Votre tâche
Rédigez la suite de la critique du film Vers la lumière, de Naomi Kawase, à partir de la dernière phrase de l'extrait.

Extrait du texte
-----

De Naomi Kawase, on avait beaucoup aimé Délice de Tokyo, un film sur les lépreux, empreint d’une pudeur, dont nous étions sorti émerveillé. Dans Vers la lumière la réalisatrice s’intéresse maintenant au milieu des non-voyants. Qui aime les belles histoires d’amour avec des gens qui traversent des épreuves, qui souffrent et qui finissent par s’aimer sera servi. Tous ces ingrédients sont réunis dans un film, japonais de surcroît, ce qui apporte aux spectateurs occidentaux un supplément d’exotisme. Misako, la jeune femme en quête d’amour, pratique « l’audio-description » des films afin de les rendre accessible aux aveugles. L’amoureux est un photographe renommé en train de perdre complètement la vue. Moins rapides que les spectateurs, ces deux-là finiront par découvrir qu’ils sont faits l’un pour l’autre. Elle (Ayame Misaki) est pourtant une très jolie poupée, avec un visage lisse, triangulaire, une petite bouche et de grand yeux, exactement comme dans les mangas pour adolescents, tandis que lui (Masatoshi Nagase), nettement plus âgé, est du genre bougon… mais paré, en dépit de son handicap, de la séduction qui accompagne la célébrité. Happy end garanti.

-----

[Une suite d'enregistrements]
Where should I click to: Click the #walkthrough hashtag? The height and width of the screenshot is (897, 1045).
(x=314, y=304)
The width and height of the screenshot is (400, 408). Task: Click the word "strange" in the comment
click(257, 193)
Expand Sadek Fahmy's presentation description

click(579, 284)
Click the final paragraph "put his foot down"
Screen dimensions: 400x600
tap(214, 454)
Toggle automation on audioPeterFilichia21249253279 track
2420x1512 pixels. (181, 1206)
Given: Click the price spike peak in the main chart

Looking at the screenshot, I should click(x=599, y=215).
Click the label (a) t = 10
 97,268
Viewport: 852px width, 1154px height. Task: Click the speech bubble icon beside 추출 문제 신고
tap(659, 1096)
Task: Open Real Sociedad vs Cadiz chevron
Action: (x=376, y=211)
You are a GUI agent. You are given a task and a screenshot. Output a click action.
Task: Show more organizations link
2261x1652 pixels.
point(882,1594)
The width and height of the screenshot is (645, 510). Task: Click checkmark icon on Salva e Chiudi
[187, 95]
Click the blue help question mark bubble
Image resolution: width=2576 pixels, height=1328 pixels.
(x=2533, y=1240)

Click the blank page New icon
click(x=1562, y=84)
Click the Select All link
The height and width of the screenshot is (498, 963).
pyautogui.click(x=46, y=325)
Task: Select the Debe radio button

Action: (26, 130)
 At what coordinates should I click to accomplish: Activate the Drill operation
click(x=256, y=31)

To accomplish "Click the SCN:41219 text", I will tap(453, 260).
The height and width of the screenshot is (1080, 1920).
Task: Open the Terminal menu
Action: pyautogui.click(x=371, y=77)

-----

Réponse attendue
Le film est scandé par les sessions au cours desquelles un panel de non-voyants juge l’audio-description proposée par Misako. Elles se concentrent sur les mêmes 2 ou 3 séquences du film audio-décrit, qui mettent en scène, comme par hasard, un vieillard amoureux d’une femme nettement plus jeune. Malgré cette grosse ficelle, ces séances retiennent l’intérêt en raison des commentaires dont elles font l’objet de la part des membres du panel. Il en ressort que le « regard » que l’on porte sur un film étant extrêmement subjectif, l’audio-description doit être suffisamment détaillée tout en laissant à chaque auditeur sa possibilité d’imaginer librement. Nous, les voyants, ne regardons pas tous la même chose sur l’écran.  Transmettre un film à des aveugles est donc un exercice périlleux dans la mesure où la subjectivité de l’audio-descripteur ne doit pas interférer (ou interférer le moins possible) avec celle de l’auditeur.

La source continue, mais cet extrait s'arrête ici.